Sarah Nunberg, fellow at the American Academy of Rome, and I chatted about carbon footprints and some surprising things you probably don't know but should be aware of.
About Sarah Nunberg & the carbon footprint in art (and cultural heritage) preservation
Sarah is a fellow at the American Academy for six months (Adele Chatfield-Taylor Rome Prize) from February to July, 2022. Her project while she's here is Advancing Sustainable Practices in Cultural Heritage Preservation. She's creating a Tool and Library software program based on life cycle assessment (LCA) that will enable conservators and historic preservationists to make educated choices, lowering their environmental impact by easily incorporating sustainable practices into their activities ranging from treatment to storage and exhibition materials.

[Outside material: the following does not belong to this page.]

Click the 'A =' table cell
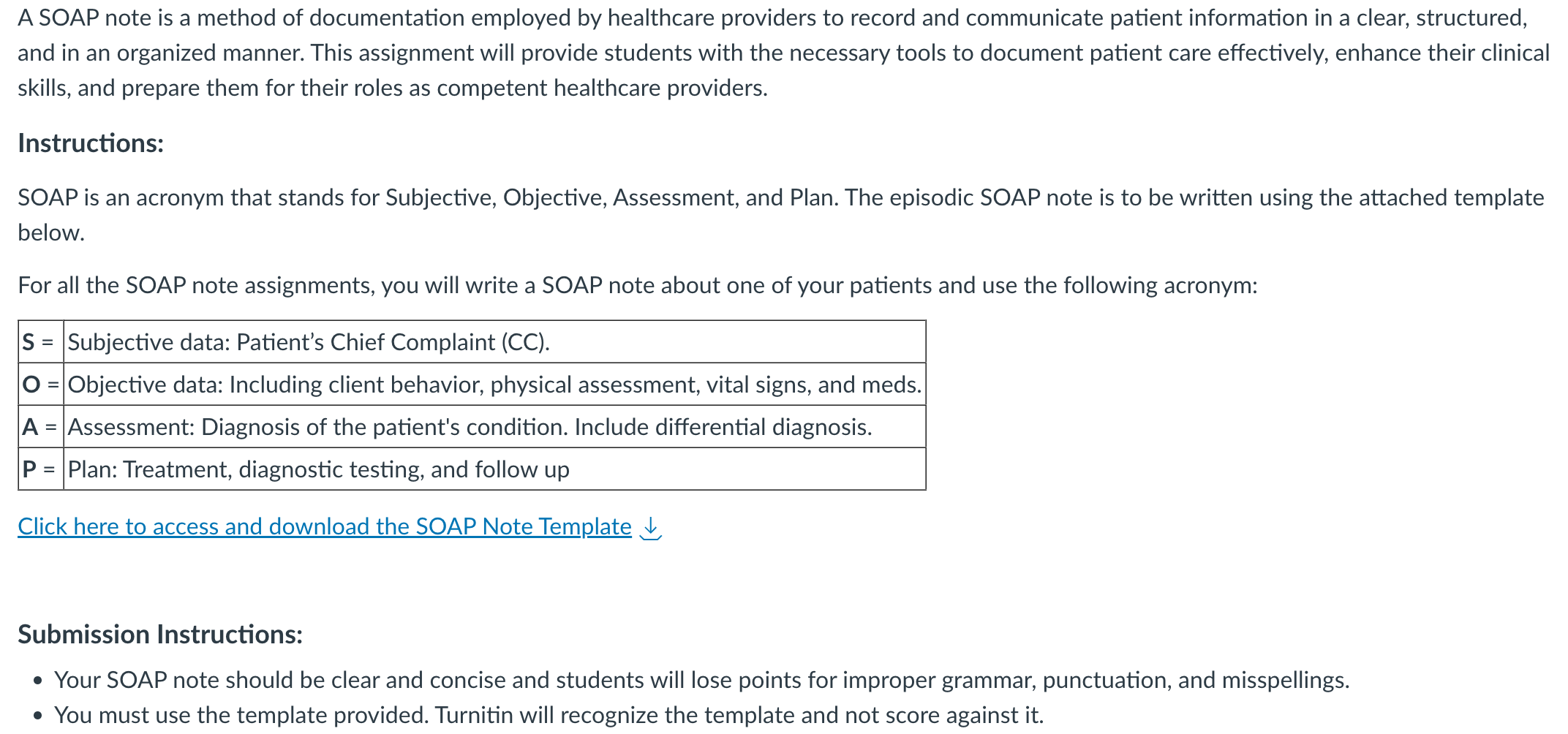Screen dimensions: 1568x734 coord(41,427)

Lifecycle assessment is a way to put a quantitative value on our actions and the materials we use.
So as an example if you're shipping art you should look at the crate: the wood, the insulation material and packing. Next you put a quantitative value on what you're using for the shipment of that work of art, and establish what the carbon footprint is. Then you need to consider how you can do it better to lower your carbon footprint.
Consumers need to pressure industry to provide more sustainable materials that can be used. Instead of wooden crates perhaps crates that are reusable, or packing that's more sustainable and biodegradable than the foam that's been used in the past.

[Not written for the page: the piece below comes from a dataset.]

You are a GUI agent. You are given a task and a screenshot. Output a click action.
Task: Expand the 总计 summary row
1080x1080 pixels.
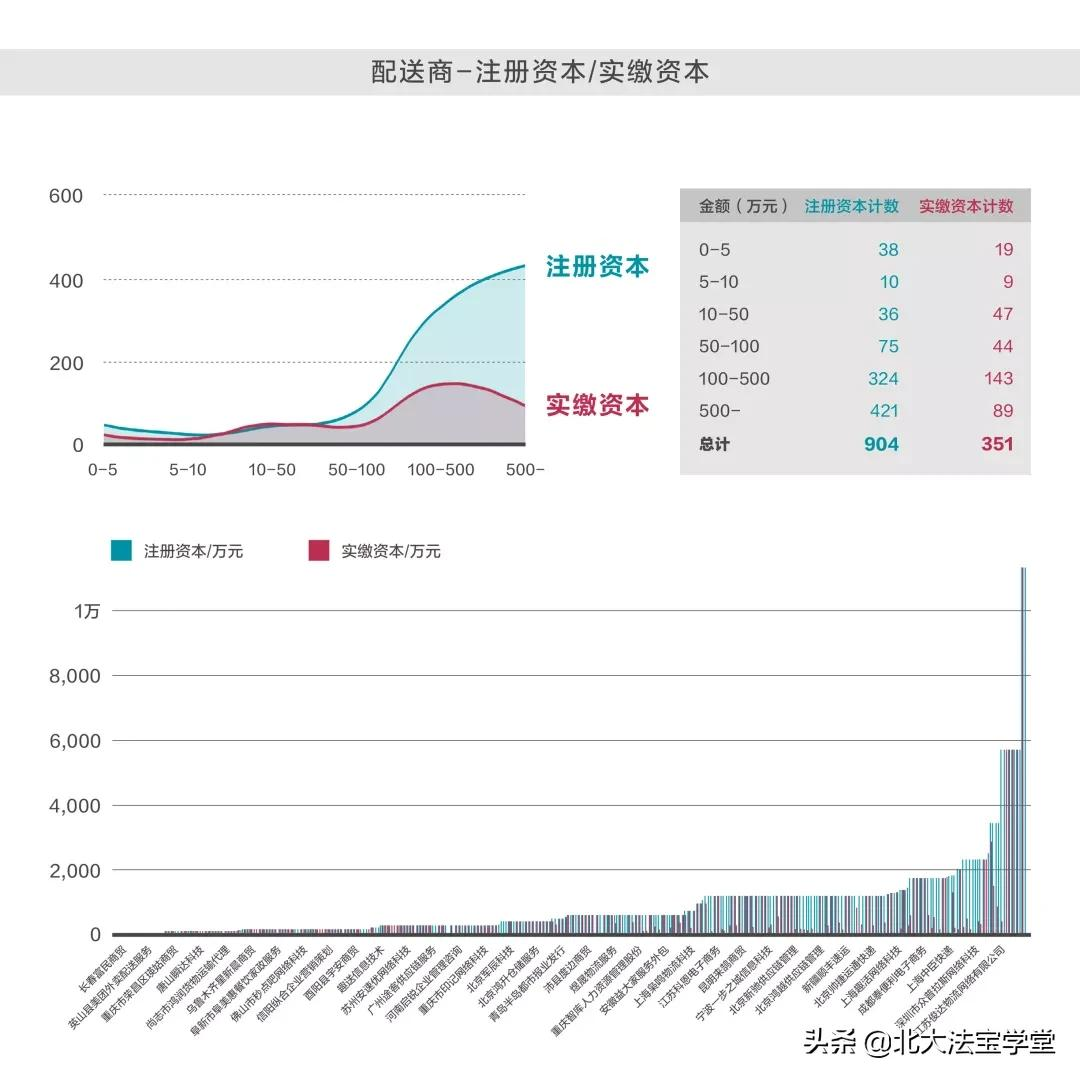[x=715, y=444]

Right now the carbon calculator Sarah has developed along with colleagues and engineers has 1200 items. It's used by conservators, artists, and anyone preserving cultural heritage.
Calculating our carbon footprint in day-to-day life
We need to be cognizant of every aspect of our life because everything we do leaves a carbon footprint. Think about navigating on the Internet or our travel and food choices, Zoom calls, ironing a shirt, even walking through our door and the dissipation of heat. The important thing is to be aware of the impact of each and every action in our life and to make positive impact where we can.
There are lots of carbon calculators available that you can use. The Footprint Hero says these are the seven best for 2022.
Sarah suggests that everyone should read The Carbon Footprint of Everything. After we chatted I grabbed a copy of the book and there's not a single area of our day-to-day life that author Mike Berners-Lee doesn't cover in depth and in a way that's easily understandable to the layperson. You might also be interested in his first book, How Bad Are Bananas.
Some carbon footprint facts that may surprise you
Should you replace old appliances & cars with newer energy efficient ones? Probably not.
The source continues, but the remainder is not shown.